(Extracted records begins)
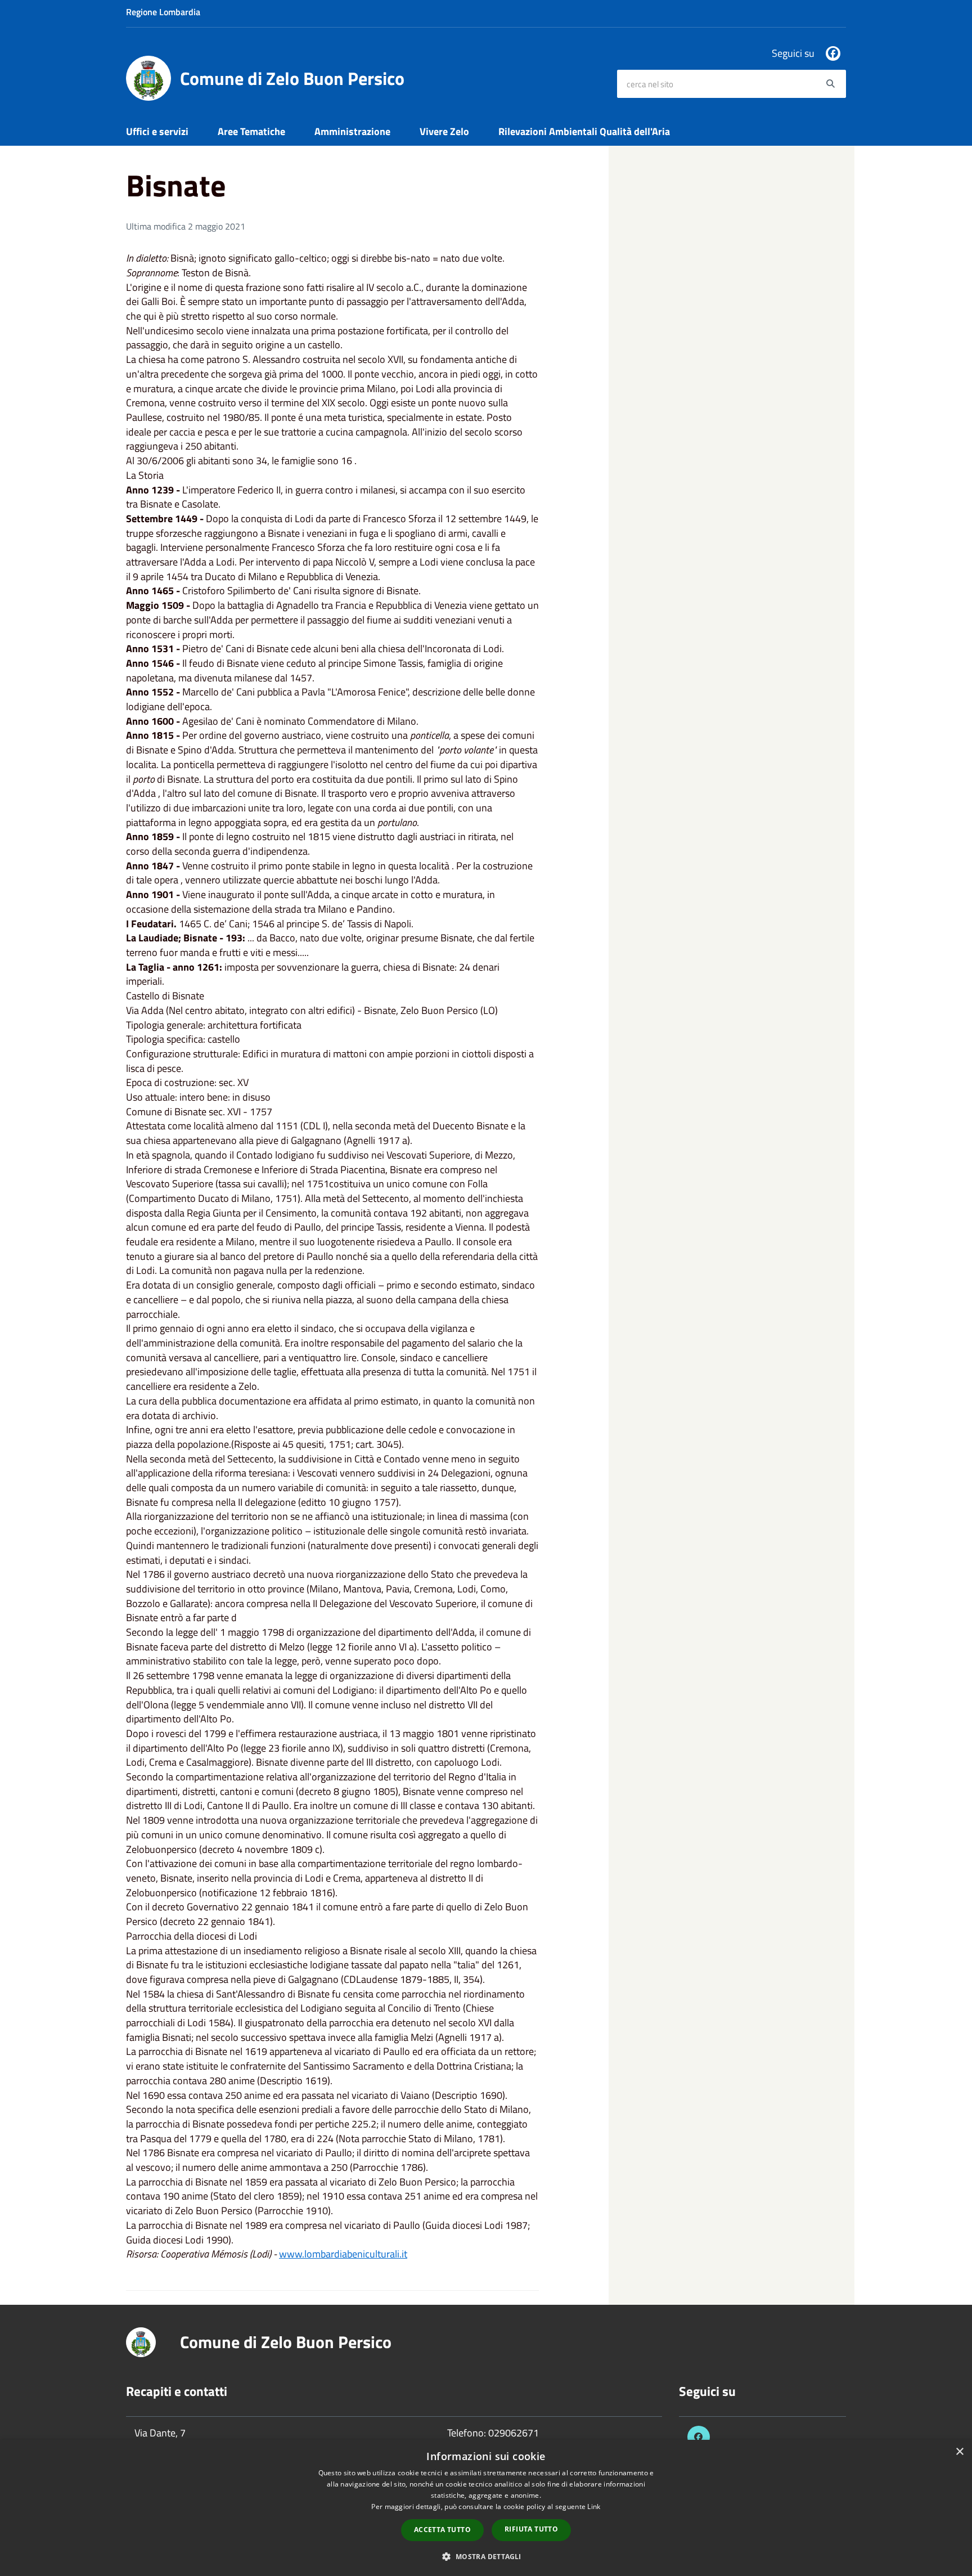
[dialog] (486, 2508)
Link (593, 2506)
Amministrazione (352, 131)
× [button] (959, 2452)
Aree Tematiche (251, 131)
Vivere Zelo (444, 131)
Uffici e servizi (157, 131)
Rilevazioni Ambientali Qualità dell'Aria (584, 131)
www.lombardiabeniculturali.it (343, 2253)
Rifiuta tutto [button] (531, 2529)
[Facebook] (833, 53)
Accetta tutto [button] (442, 2529)
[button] (486, 2556)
(Extracted records ends)
### [Requirement]
All lines from the one with "Rifiuta tutto [button] (531, 2529)" to the end of the listing are to be printed exactly as given, both ends included.

### [Written answer]
Rifiuta tutto [button] (531, 2529)
[Facebook] (833, 53)
Accetta tutto [button] (442, 2529)
[button] (486, 2556)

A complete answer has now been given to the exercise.